Collaboration and Scalability: The National Outlook
A critical component of the Healthy Neighbor program is its collaborative nature. It does not operate in isolation but relies on a network of local nonprofits, food banks, and government agencies. This ecosystem of support ensures that when a CHW identifies a need—be it legal aid, mental health counseling, or utility assistance—there is a direct pathway to a solution.
To facilitate the adoption of this model by other healthcare systems, Virtua Health and Medtronic Labs have released a comprehensive toolkit. This "open source" approach provides a roadmap for hospitals nationwide to implement similar CHW-led interventions. Plans are already underway to expand the program to sites in Michigan, California, and Florida, as well as additional locations within southern New Jersey.
The partnership with Medtronic Labs is particularly significant. As a social enterprise within a global medical technology leader, Medtronic Labs provides the digital health platforms and data analytics necessary to track patient progress and scale the intervention efficiently. This combination of "high-touch" human interaction and "high-tech" data monitoring is a hallmark of the program’s design.
Challenges to Long-Term Sustainability
Despite its documented success, the Healthy Neighbor program faces systemic challenges, primarily regarding sustainable funding. Currently, many community health worker services are funded through grants or direct health system investments rather than traditional insurance reimbursement.
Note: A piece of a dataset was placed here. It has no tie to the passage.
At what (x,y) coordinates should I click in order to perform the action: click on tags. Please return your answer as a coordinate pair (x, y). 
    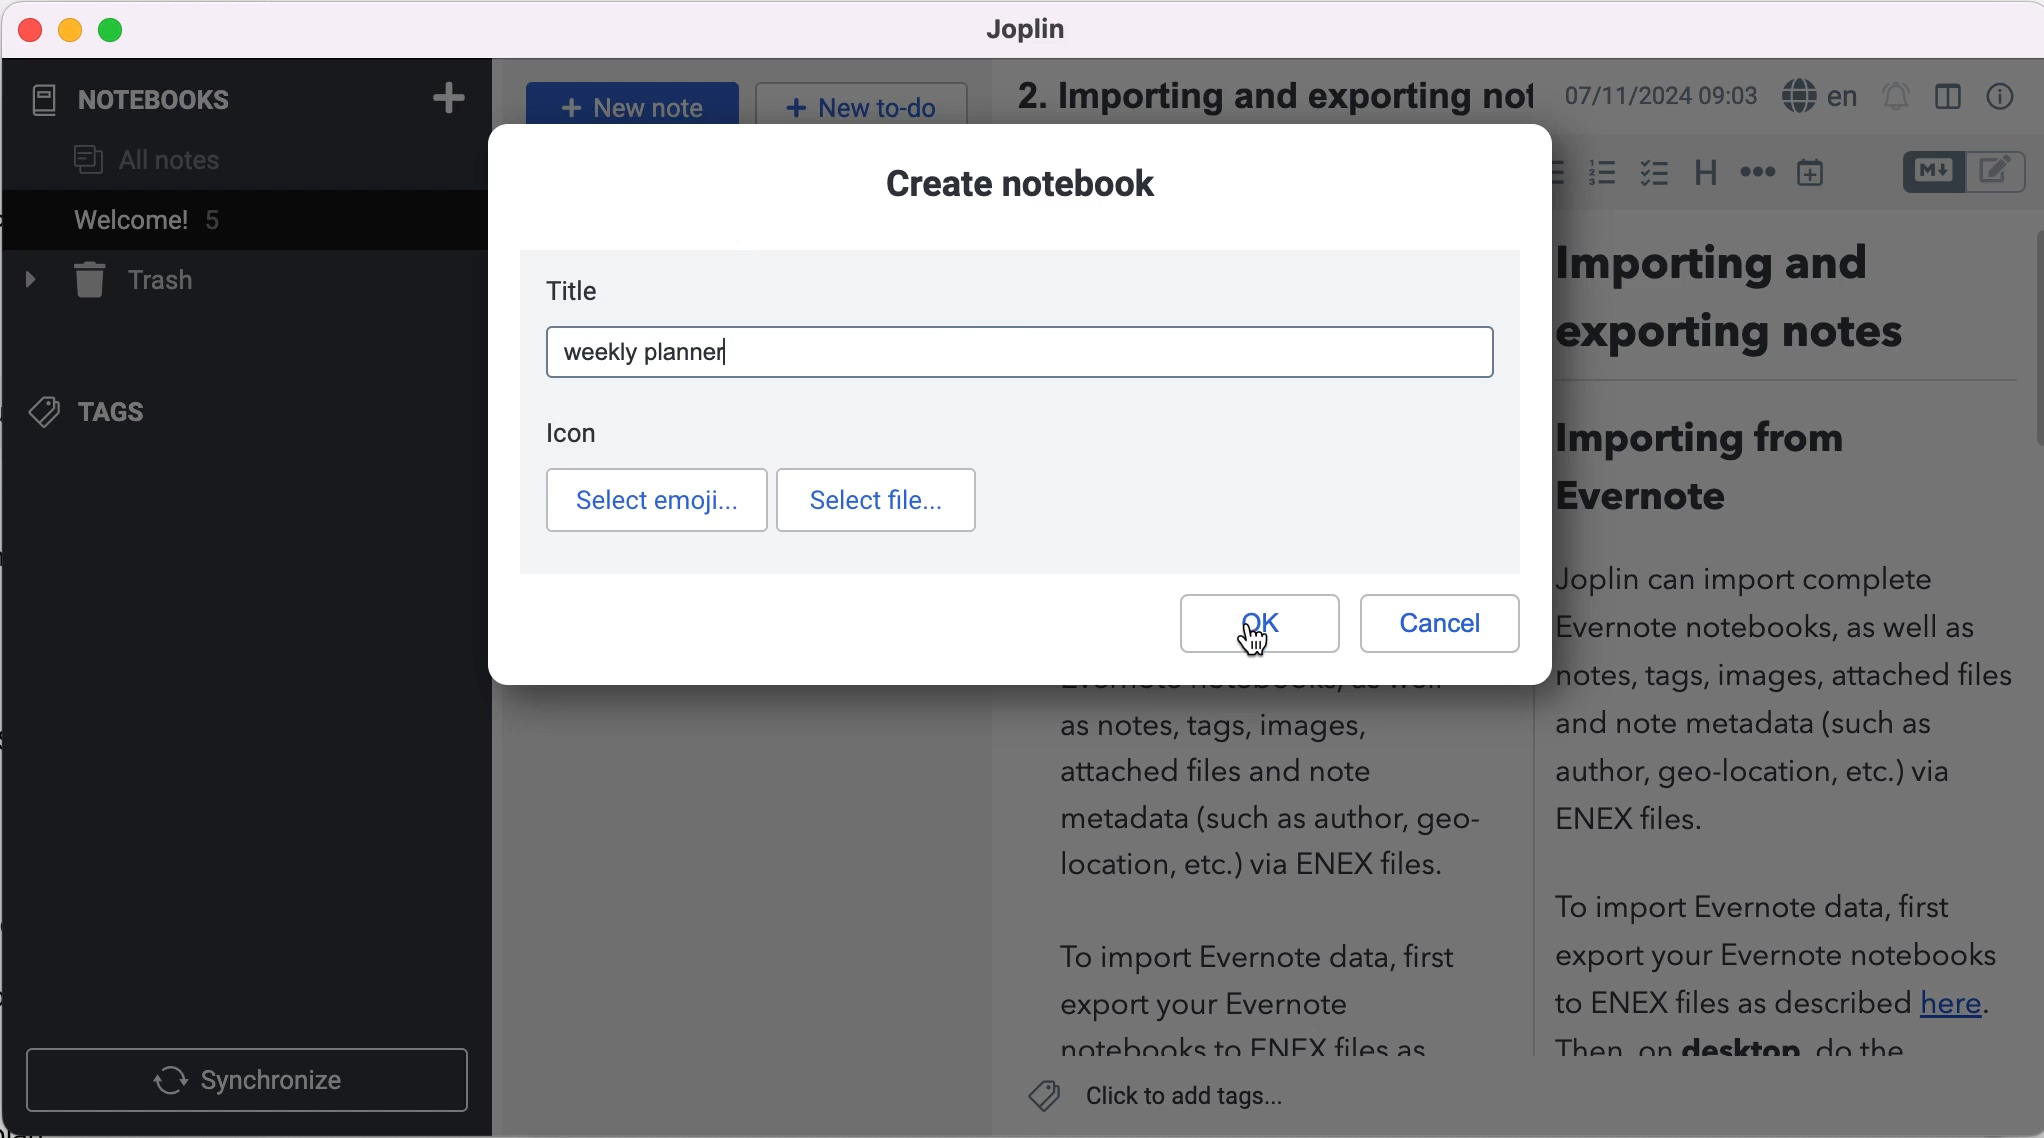
    Looking at the image, I should click on (106, 415).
Daniel Master noted that the lack of a reliable reimbursement mechanism from private insurers and Medicaid is a significant barrier to the widespread adoption of the CHW model. While insurers often cover nutritionists or diabetes educators, the broader, more holistic role of the CHW—which may involve helping a patient fill out a housing application or navigating a food pantry—is often not recognized as a billable medical service.

Advocates for the program argue that policy changes are needed to recognize the clinical value of addressing social determinants. They contend that the upfront investment in CHWs pays for itself by preventing the catastrophic health events that lead to expensive intensive care stays and long-term disability.
Conclusion: A Blueprint for Future Healthcare
The Healthy Neighbor program in Camden serves as a powerful proof of concept for a more integrated, empathetic, and effective healthcare system. By acknowledging that a patient’s life outside the clinic is the primary driver of their health within it, Virtua Health and its partners have created a model that delivers tangible results in one of the nation’s most challenged urban environments.
As the program expands nationally, it carries the potential to shift the paradigm of American healthcare toward a model that prizes prevention and social stability as highly as clinical treatment. For the residents of Camden, the program has offered more than just medical care; it has provided a sense of agency and a pathway to a healthier, more stable future. The success seen in patients like Charmaine and Denise suggests that when healthcare systems look beyond the symptoms to the person, the results can be life-changing.